| Description of the task |
Send back all of the records, each one exactly as written.

Records excerpted from a collection:

────────────────────

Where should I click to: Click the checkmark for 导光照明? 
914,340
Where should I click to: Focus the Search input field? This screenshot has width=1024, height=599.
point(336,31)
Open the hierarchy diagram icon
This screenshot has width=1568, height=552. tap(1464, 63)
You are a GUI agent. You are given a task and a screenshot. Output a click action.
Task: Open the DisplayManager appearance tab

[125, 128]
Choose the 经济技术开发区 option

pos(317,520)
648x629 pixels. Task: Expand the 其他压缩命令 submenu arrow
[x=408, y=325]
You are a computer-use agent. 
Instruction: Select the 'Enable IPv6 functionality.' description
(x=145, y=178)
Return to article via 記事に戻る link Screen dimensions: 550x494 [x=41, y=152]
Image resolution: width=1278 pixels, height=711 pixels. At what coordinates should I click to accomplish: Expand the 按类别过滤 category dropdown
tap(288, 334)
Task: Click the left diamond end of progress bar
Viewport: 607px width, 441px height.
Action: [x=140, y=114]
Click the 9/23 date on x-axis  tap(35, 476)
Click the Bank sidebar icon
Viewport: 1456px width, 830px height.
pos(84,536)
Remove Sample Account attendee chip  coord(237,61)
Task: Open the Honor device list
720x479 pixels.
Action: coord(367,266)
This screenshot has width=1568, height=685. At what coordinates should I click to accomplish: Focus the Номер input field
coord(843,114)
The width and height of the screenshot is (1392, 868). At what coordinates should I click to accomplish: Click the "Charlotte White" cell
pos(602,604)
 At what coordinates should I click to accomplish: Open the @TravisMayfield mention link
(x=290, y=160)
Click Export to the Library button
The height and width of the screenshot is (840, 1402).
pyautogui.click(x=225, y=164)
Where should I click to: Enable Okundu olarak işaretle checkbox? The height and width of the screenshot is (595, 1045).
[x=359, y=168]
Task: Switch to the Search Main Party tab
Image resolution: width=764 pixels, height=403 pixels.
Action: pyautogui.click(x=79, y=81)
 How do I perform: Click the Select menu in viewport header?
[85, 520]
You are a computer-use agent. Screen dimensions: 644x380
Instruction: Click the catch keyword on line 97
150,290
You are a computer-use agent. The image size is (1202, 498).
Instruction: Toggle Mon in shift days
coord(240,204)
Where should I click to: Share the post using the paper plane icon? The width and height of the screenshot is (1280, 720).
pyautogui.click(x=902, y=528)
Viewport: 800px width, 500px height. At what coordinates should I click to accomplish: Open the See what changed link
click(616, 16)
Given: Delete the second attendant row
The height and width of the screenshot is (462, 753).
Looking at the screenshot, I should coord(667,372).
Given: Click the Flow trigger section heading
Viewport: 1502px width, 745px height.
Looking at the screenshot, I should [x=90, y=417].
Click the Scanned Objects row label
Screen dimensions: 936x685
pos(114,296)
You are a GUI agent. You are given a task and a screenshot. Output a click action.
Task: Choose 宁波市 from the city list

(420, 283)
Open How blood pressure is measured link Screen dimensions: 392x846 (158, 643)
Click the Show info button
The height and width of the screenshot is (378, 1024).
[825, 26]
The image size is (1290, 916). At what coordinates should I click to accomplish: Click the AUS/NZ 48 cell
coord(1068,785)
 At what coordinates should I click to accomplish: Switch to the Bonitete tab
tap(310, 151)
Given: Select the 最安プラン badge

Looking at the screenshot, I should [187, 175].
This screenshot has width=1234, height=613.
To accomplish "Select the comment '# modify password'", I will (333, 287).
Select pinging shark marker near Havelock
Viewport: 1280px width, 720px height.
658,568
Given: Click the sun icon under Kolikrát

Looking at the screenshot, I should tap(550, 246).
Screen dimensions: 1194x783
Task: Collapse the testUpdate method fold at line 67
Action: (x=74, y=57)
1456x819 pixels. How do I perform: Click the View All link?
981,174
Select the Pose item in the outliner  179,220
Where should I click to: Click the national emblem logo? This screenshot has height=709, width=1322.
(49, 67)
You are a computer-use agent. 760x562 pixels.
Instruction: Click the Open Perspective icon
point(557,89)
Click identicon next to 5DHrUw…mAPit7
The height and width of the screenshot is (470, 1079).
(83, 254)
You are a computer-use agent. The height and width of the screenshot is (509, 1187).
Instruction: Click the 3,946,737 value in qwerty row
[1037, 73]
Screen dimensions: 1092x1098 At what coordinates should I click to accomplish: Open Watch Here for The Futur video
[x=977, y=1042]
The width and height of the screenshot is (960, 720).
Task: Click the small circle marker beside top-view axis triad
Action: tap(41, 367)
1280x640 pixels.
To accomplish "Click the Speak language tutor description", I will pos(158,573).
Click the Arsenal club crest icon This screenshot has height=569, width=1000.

────────────────────

| Task answer |
Where should I click to: Click the checkmark for 导光照明? 
914,340
Where should I click to: Focus the Search input field? This screenshot has width=1024, height=599.
point(336,31)
Open the hierarchy diagram icon
This screenshot has width=1568, height=552. tap(1464, 63)
You are a GUI agent. You are given a task and a screenshot. Output a click action.
Task: Open the DisplayManager appearance tab

[125, 128]
Choose the 经济技术开发区 option

pos(317,520)
648x629 pixels. Task: Expand the 其他压缩命令 submenu arrow
[x=408, y=325]
You are a computer-use agent. 
Instruction: Select the 'Enable IPv6 functionality.' description
(x=145, y=178)
Return to article via 記事に戻る link Screen dimensions: 550x494 [x=41, y=152]
Image resolution: width=1278 pixels, height=711 pixels. At what coordinates should I click to accomplish: Expand the 按类别过滤 category dropdown
tap(288, 334)
Task: Click the left diamond end of progress bar
Viewport: 607px width, 441px height.
Action: [x=140, y=114]
Click the 9/23 date on x-axis  tap(35, 476)
Click the Bank sidebar icon
Viewport: 1456px width, 830px height.
pos(84,536)
Remove Sample Account attendee chip  coord(237,61)
Task: Open the Honor device list
720x479 pixels.
Action: coord(367,266)
This screenshot has width=1568, height=685. At what coordinates should I click to accomplish: Focus the Номер input field
coord(843,114)
The width and height of the screenshot is (1392, 868). At what coordinates should I click to accomplish: Click the "Charlotte White" cell
pos(602,604)
 At what coordinates should I click to accomplish: Open the @TravisMayfield mention link
(x=290, y=160)
Click Export to the Library button
The height and width of the screenshot is (840, 1402).
pyautogui.click(x=225, y=164)
Where should I click to: Enable Okundu olarak işaretle checkbox? The height and width of the screenshot is (595, 1045).
[x=359, y=168]
Task: Switch to the Search Main Party tab
Image resolution: width=764 pixels, height=403 pixels.
Action: pyautogui.click(x=79, y=81)
 How do I perform: Click the Select menu in viewport header?
[85, 520]
You are a computer-use agent. Screen dimensions: 644x380
Instruction: Click the catch keyword on line 97
150,290
You are a computer-use agent. The image size is (1202, 498).
Instruction: Toggle Mon in shift days
coord(240,204)
Where should I click to: Share the post using the paper plane icon? The width and height of the screenshot is (1280, 720).
pyautogui.click(x=902, y=528)
Viewport: 800px width, 500px height. At what coordinates should I click to accomplish: Open the See what changed link
click(616, 16)
Given: Delete the second attendant row
The height and width of the screenshot is (462, 753).
Looking at the screenshot, I should coord(667,372).
Given: Click the Flow trigger section heading
Viewport: 1502px width, 745px height.
Looking at the screenshot, I should [x=90, y=417].
Click the Scanned Objects row label
Screen dimensions: 936x685
pos(114,296)
You are a GUI agent. You are given a task and a screenshot. Output a click action.
Task: Choose 宁波市 from the city list

(420, 283)
Open How blood pressure is measured link Screen dimensions: 392x846 (158, 643)
Click the Show info button
The height and width of the screenshot is (378, 1024).
[825, 26]
The image size is (1290, 916). At what coordinates should I click to accomplish: Click the AUS/NZ 48 cell
coord(1068,785)
 At what coordinates should I click to accomplish: Switch to the Bonitete tab
tap(310, 151)
Given: Select the 最安プラン badge

Looking at the screenshot, I should [187, 175].
This screenshot has width=1234, height=613.
To accomplish "Select the comment '# modify password'", I will (333, 287).
Select pinging shark marker near Havelock
Viewport: 1280px width, 720px height.
658,568
Given: Click the sun icon under Kolikrát

Looking at the screenshot, I should tap(550, 246).
Screen dimensions: 1194x783
Task: Collapse the testUpdate method fold at line 67
Action: (x=74, y=57)
1456x819 pixels. How do I perform: Click the View All link?
981,174
Select the Pose item in the outliner  179,220
Where should I click to: Click the national emblem logo? This screenshot has height=709, width=1322.
(49, 67)
You are a computer-use agent. 760x562 pixels.
Instruction: Click the Open Perspective icon
point(557,89)
Click identicon next to 5DHrUw…mAPit7
The height and width of the screenshot is (470, 1079).
(83, 254)
You are a computer-use agent. The height and width of the screenshot is (509, 1187).
Instruction: Click the 3,946,737 value in qwerty row
[1037, 73]
Screen dimensions: 1092x1098 At what coordinates should I click to accomplish: Open Watch Here for The Futur video
[x=977, y=1042]
The width and height of the screenshot is (960, 720).
Task: Click the small circle marker beside top-view axis triad
Action: tap(41, 367)
1280x640 pixels.
To accomplish "Click the Speak language tutor description", I will pos(158,573).
Click the Arsenal club crest icon This screenshot has height=569, width=1000.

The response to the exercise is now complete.